Rare in Michigan: Feds in Detroit set to seek death penalty against gang members


January 8, 2018

Federal prosecutors filed a rare “Notice of Intent to Seek the Death Penalty” on Monday in Detroit in the case of a gang suspect who is charged with a raft of murderous crimes.

And Billy Arnold, 31, likely won’t be the only member of the Seven Mile Bloods to be fighting for life in U.S. District Court in Detroit, according to court officials.

Arnold is one of several members of the gang facing charges where the death penalty may be applied, officials said Monday. The Department of Justice is reviewing those cases to determine whether the death penalty should be invoked, they said.

Although Michigan was the first state to ban the death penalty in state courts — in 1847 — capital punishment can still be sought in federal cases. Arnold was charged in March 2016, along with six other gang members, with murder in aid of racketeering, attempted murder, RICO conspiracy and other crimes. The Seven Mile Bloods gang has been linked in court pleadings to trafficking in prescription pills and to using violence to protect their sales turf.

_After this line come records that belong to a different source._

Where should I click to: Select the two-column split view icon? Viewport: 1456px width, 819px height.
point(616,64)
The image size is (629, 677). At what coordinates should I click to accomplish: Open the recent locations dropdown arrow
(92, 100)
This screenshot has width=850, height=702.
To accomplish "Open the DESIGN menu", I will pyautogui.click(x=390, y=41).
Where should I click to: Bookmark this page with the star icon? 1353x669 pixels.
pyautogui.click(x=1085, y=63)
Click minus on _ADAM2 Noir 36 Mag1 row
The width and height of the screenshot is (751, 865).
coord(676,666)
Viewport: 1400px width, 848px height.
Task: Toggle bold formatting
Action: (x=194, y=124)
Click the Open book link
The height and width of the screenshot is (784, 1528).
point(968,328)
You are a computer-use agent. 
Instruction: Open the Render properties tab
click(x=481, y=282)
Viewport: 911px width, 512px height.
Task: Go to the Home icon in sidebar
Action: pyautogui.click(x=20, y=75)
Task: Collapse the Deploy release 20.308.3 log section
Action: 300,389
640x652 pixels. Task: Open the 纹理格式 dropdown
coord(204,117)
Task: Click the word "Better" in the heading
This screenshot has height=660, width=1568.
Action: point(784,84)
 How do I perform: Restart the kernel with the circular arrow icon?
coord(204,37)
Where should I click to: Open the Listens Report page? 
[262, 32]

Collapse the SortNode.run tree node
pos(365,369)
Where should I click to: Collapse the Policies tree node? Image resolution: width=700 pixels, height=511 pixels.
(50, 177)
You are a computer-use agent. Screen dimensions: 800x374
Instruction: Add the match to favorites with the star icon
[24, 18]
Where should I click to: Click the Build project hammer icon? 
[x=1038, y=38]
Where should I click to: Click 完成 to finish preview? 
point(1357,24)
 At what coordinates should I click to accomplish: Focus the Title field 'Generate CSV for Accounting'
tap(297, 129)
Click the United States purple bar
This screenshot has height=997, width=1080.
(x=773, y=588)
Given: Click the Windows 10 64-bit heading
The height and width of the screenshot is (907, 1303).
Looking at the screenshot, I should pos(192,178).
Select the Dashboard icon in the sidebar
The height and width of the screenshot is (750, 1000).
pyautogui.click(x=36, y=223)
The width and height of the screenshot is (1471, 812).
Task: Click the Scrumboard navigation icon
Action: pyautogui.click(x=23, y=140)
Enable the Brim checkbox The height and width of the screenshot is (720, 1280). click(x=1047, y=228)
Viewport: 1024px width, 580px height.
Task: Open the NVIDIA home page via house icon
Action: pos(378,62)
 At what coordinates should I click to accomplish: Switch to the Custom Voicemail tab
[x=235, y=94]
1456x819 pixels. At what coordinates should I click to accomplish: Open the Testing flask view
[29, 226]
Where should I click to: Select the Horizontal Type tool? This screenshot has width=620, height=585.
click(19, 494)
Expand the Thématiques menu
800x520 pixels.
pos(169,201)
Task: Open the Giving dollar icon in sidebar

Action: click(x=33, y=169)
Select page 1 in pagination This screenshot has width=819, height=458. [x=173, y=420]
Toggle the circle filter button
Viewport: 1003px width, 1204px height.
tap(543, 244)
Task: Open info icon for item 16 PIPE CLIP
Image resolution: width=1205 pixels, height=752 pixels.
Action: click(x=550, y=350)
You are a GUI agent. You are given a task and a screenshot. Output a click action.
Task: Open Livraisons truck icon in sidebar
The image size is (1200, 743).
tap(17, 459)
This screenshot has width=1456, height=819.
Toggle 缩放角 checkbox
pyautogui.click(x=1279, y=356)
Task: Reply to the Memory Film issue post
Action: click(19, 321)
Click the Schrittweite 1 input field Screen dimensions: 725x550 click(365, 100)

Arnold, in particular, “has demonstrated a lack of remorse (and) participated in the killings of more than one victim,” U.S. Attorney Matthew Schneider said in blunt language filed Monday in the case. Prosecutors say Arnold is known by nicknames “B-Man” and “Killa.” He was released in March 2015 from state prison, after serving several years for convictions in state courts on assault and gun charges.